The archbishop of Canterbury has voiced out against “tyrannical and populist” global leaders in a Christmas message seemingly to be viewed partially as an contrary opinion to US president Donald Trump.
Justin Welby was preaching at Canterbury cathedral the same time as Pope Francis made indirect criticism of Trump’s decision in his traditional Christmas speech in St Peter’s Square in Vatican City.
The pontiff made direct reference to the incident in the Middle East just 2 weeks after the US President Trump ignited pressure in the region by disputably identifying Jerusalem as Israel capital.
In Canterbury, Welby made it known to worshipers that enough could be discovered from the nativity narration, where Jesus is “power seen in modesty”.
He said: “In 2017, we see round the world tyrannical heads that oppress their peoples, populist leaders that mislead them, corrupt leaders that steal from them, even simply democratic, purposeful leaders of several parties and countries who pose to be normal, errant human beings.”
Early this year, Welby openly voiced out against Trump over the president’s posting social media videos from far-right community Britain First. He made known at the time: “It’s greatly worrying that the US President has decided to raise the voice of far-right extremists.”
In Rome, the pope buttressed calls for a 2-state solution to the years-long dispute between Israel and the Palestinians just over 2 weeks after Trump fueled controversy by identifying Jerusalem as the capital of Israel. The move infuriated Palestinians, who also desire the city to be their future state capital.

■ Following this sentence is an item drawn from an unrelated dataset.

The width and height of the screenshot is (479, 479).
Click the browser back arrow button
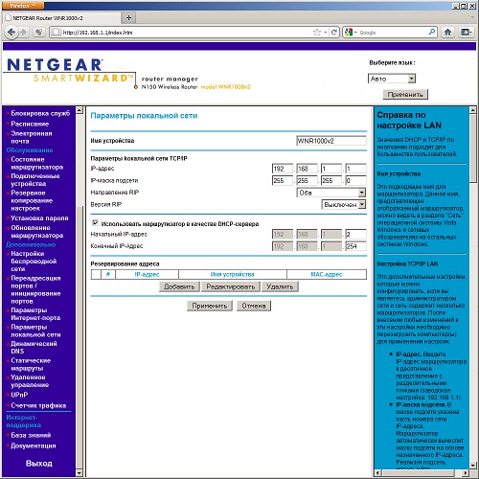pyautogui.click(x=11, y=33)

Four days ago, at least 120 countries supported a UN resolution appealing to the US to revoke its decision.
Pope Francis said the kids in the Middle East keep on ” suffering because of increased pressure between Israelis and Palestinians”.
Imploring for peace particularly in Jerusalem and, at large, in the Holy Land, the pope said: “Let’s pray that the desire to reopen discussion may succeed between the parties and that a arranged solution can eventually be ascertained, one that would give room for the peaceful coexistence of two states in mutually settled and globally notable borders.”
He seeks God’s assistance to “all who are in the international circle inspired by goodwill to give a hand that troubled land, to find, in spite of grave barrier the peace, justice and security that it has long awaited”.
Francis started his “Urbi et Orbi” – to the city and the globe – spoke by urging Christians round the world to “identify Christ in the faces of little kids” in areas of dispute and strain “as the winds of war keeps blowing in our world and an obsolete model of growth keeps producing human, cultural and environmental decline”.
His traditional Christmas Day words outlines many of the world’s most unsettled places.
He said: “We see Christ in the faces of Syrian kids still labelled by the war that, in these years, has spawned such genocide in the country. May endeared Syria, finally, gain back respect for the honour of every person through a shared devotion to remake the fabric of society, without respect for ethnic and religious membership.”
He also spoke about the Iraq children, that have faced conflict since 15 years, and Yemen, “where there is a prevailing dispute that has been greatly unremembered, with huge humanitarian consequence for its people, who suffer from famine and the diffusion of diseases”.
He also made mention of the agony of kids in South Sudan, Somalia, Burundi, Democratic Republic of the Congo, Central African Republic and Nigeria.
Extending to other territories of the world, he prayed for unease on the Korean peninsula to be overpowered “and that mutual confidence may grow in the world’s interest as a whole”. He asked for “calm dialogue” in Venezuela and a stop to dispute in Ukraine.